§ **Set of tasks**
A: Answer these questions using the post about household finances and investing:
(i) How much cash does the household have?
(ii) What is the home worth now?
(iii) What is the 401k invested in?
B: Rewrite the paragraph beginning "420k total family TC" from the post about household finances as a short bulleted list that keeps its main facts.
C: Continue the post about household finances and investing, starting right after its last sentence.

§ **Page text**
•••••

420k total family TC which includes combined ~40k stock comp every year; couple with 11yoe; a home that has almost doubled in value in the last 7 years(1.2m value now); 401k (maxed each year) invested in a standard 2045 retirement plan. My major regret of late is, as a household we have not taken any other steps to generate returns from our earnings and improve our net worth. We tend to be very conservative investors(despite being aware of multiple investment vehicles) with not much risk appetite or a solid network to follow/copy from; ever since 2014 the market seemed to have hit a peak per our bearish sentiments leading to not much investment efforts(foolish i know; hindsight is 20:20). We have about 500k in cash, which I finally want to invest for return since I feel so much regret. What are some stocks or investment picks blinders feel bullish about? I am not troll posting. Just sincerely some one who has had a wake up call and looking for advise. Spouse is not keen about hiring financial advisor.

•••••

§ **Record excerpts**

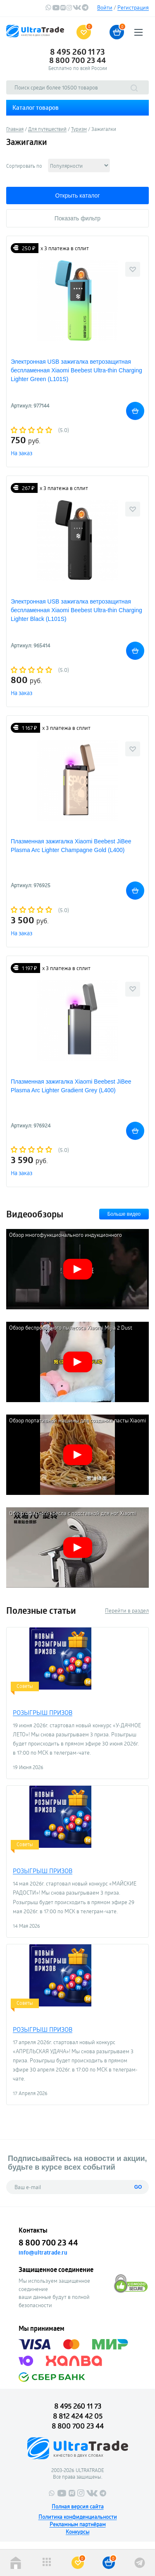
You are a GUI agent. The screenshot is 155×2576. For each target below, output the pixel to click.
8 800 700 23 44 (77, 60)
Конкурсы (77, 2531)
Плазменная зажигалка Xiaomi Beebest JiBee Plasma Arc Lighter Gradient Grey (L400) (71, 1086)
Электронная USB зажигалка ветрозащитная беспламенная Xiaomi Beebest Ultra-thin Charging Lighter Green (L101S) (76, 370)
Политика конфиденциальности (77, 2516)
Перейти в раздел (127, 1610)
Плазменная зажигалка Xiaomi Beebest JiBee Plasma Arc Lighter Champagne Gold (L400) (71, 845)
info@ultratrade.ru (43, 2252)
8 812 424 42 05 (78, 2416)
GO (138, 2187)
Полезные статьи (41, 1610)
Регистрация (133, 7)
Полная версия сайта (78, 2506)
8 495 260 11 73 (77, 52)
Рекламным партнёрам (78, 2524)
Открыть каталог (77, 195)
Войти (104, 7)
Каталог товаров (35, 107)
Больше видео (124, 1214)
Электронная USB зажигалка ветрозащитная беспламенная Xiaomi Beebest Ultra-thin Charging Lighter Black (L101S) (76, 610)
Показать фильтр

•••••

§ **Answers to each task**
A:
(i) About 500k.
(ii) 1.2m.
(iii) A standard 2045 retirement plan.

B:
- Household earns 420k total family TC per year, including about 40k combined stock comp.
- Couple with 11 years of experience.
- Home has almost doubled in value over the last 7 years and is now worth 1.2m.
- 401k is maxed every year and invested in a standard 2045 retirement plan.
- Household has taken no other steps to grow its net worth and regrets it.
- They are very conservative investors with little risk appetite and no solid network to follow or copy.
- Since 2014 they felt bearish and believed the market had peaked, so they invested little.
- They hold about 500k in cash and now want to invest it for return.
- They are asking which stocks or investment picks others feel bullish about.
- The post is sincere, written after a wake-up call, and seeks advice.
- The spouse is not keen on hiring a financial advisor.

C:
You have not learned anything yet. If you’re chasing risk and return out of regret you’re better off parking the money in a fund with higher risk tolerance and is wel diversified. Give it to wealthfront.
Have you tried wealthfront? Can you share how you split your funds and what % returns you have been able to get over last few years?
You can’t have a view on markets any more than have a view on inflationary universe theories. I don’t know where people source their arrogance when it comes to investing. You’re reaping the fruits of it. You have enough money to seek pro advice or simply sit passively on 60/40 etf split
Wow, an arrogant comment from an Etrade employee. Have you not see your comment commercials? They tend to help fuel arrogance. Here’s one dumbass. https://m.youtube.com/watch?v=WgmJ_ivEVvw
I don’t make commercials. Actually I don’t even watch them at all but I’ll trust your assessment. I didn’t say you don’t trade, that’s a generally great idea for everyone to trade. However to simply pull out of market and sit on cash is ridiculous that’s the view. If you believe nvidia is going down and short them it’s a different thing altogether.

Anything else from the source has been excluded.